§ **EXTRACT TO READ**
++++++
Another First Friday has come and gone!
And with it, another class of not-so-original originals! Look, don't get me wrong, I *LOVE* to be heckled. Especially when it's icy-cold, my boys have headed north for the winter, and you're planting your fat ass in front of my stuff with no intention to purchase my crap, but every intention to shoot zingers at my bonsai and me.
So for those of you who consider me a target of opportunity, merely a thing to pass your meaningless time with, I say this: Get in line! I've been heckled by the best and the worst. There's nothing like a good heckling, and your attempt was nothing like a good heckling. You've FAILED! You Lose! Good day!
To help you understand, what a FAILED attempt is, here's a list of the most cliche hecklings I've heard, how many times I heard it on Jan 2, my general response, and additional comments:
BANZAI!(yelled really loud, usually by some annoying, pinhead frat boy)
(5)
Yeah! Woo! Beer me! Hey, check out the hooters on that chick. No wait, that's just Kevin.
I was almost disappointed that this classic, moldy oldy didn't show it's party boy face more, but hey, it was cold.
Is it real? (usually accompanied by pinching/pulling of my trees)
(15)
No, it's imaginary. It really depends on what you mean by 'real' and 'it'. Yes, it's real, but the real question is, is *THIS* real (wave arms at the air).
This isn't really so much a heckle as it is a point of fascination, but I include it as it gives me an opportunity to heckle back the crowd. It's a give and take world, baby!
Chi-Chi-Chi-Chia!
(7)
Bo-bo-bo-bonsai! Yes, I see where you got confused though. Thanks for playing.
Another one of those moldy oldies that didn't get played as much this time around. Maybe we've all had it with the Chia Pets and would rather they go away... at least until next Xmas White Elephant gift exchange.
Mr. Miyagi (aka Wax on/Wax off)
(9)
I remember Pat Morita best as Arnold from Happy Days. But fine, I'm Mr. Miyagi- that makes you... Chachi/Joni?
Ah, Joni Loves Chaka... how I love the classic old sitcoms. And just like those old sitcoms, this one is about as played as a (insert inappropriate, colorful joke here)
++++++
§ **DATASET EXCERPT**
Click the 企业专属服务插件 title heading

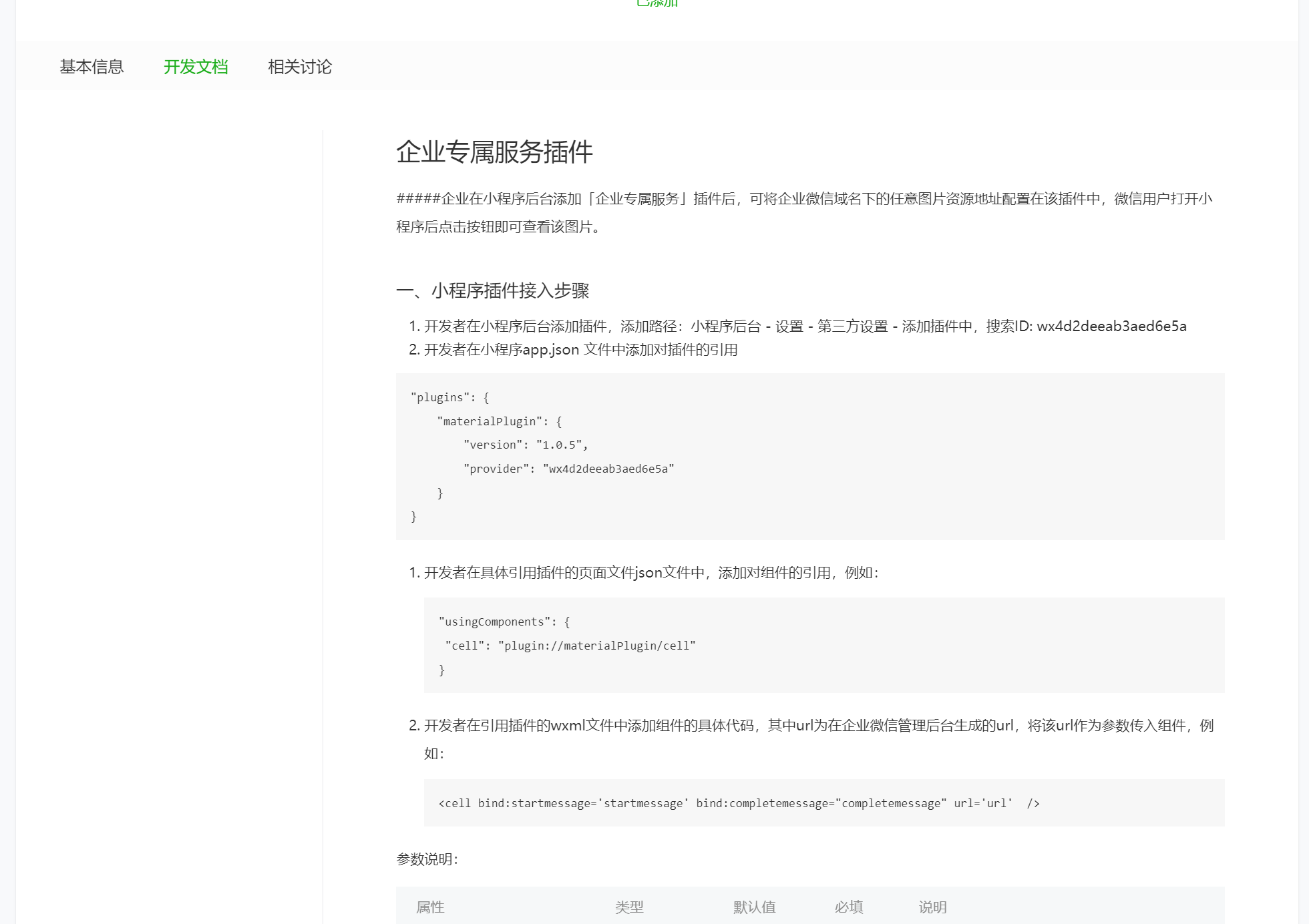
++++++
§ **EXERCISE OBJECTIVE**
Please continue the post about heckles aimed at a First Friday bonsai table from the point where it stops. The data comes from a separate source.

§ **EXERCISE ANSWER**
How big will it grow/will it stay small?
(26)
You're getting a bit personal, aren't you? It is a bit chilly out here... Oh, you meant the TREE!
The classic! A winner! My Dog! Why do people think that I have some sort of elfin magic that makes miniature trees stay miniature? This last one isn't really a heckle, it's another one that allows me to have a little fun.
This list really is all in fun. I want to share my fascination of bonsais and clay with everyone, hecklers included. I want to show my creative and silly side, but I find it a bit difficult when someone starts with the same questions. Rather than roll my eyes at the tired cliches, I show my little chart of heckles and my canned responses. I don't want to become jaded, so maybe by being funny I can relieve my frustration and invite to share something new.
I do understand where these remarks come from. Most people are uneasy or unsure that what they are seeing is real. Let's face it, in today's age of rubber dogshit straight out of China, outsourcing to India, video games and 500+ channels of crap on the boob-tube, it can be hard to comprehend that what you are seeing honest and truly is the real deal. No hidden fees, no small print disclaimers here. What you are seeing in front of you is 100%:
Honest
True
REAL
Yes, it's a real little tree. Yes, it took some skill to get it that way, and yes, it will grow big if you let it.
No, it's not some chia pet, and no, you do not need to be some mythical bonsai or BANZAI master to do this.
I grew it, shaped it, potted it.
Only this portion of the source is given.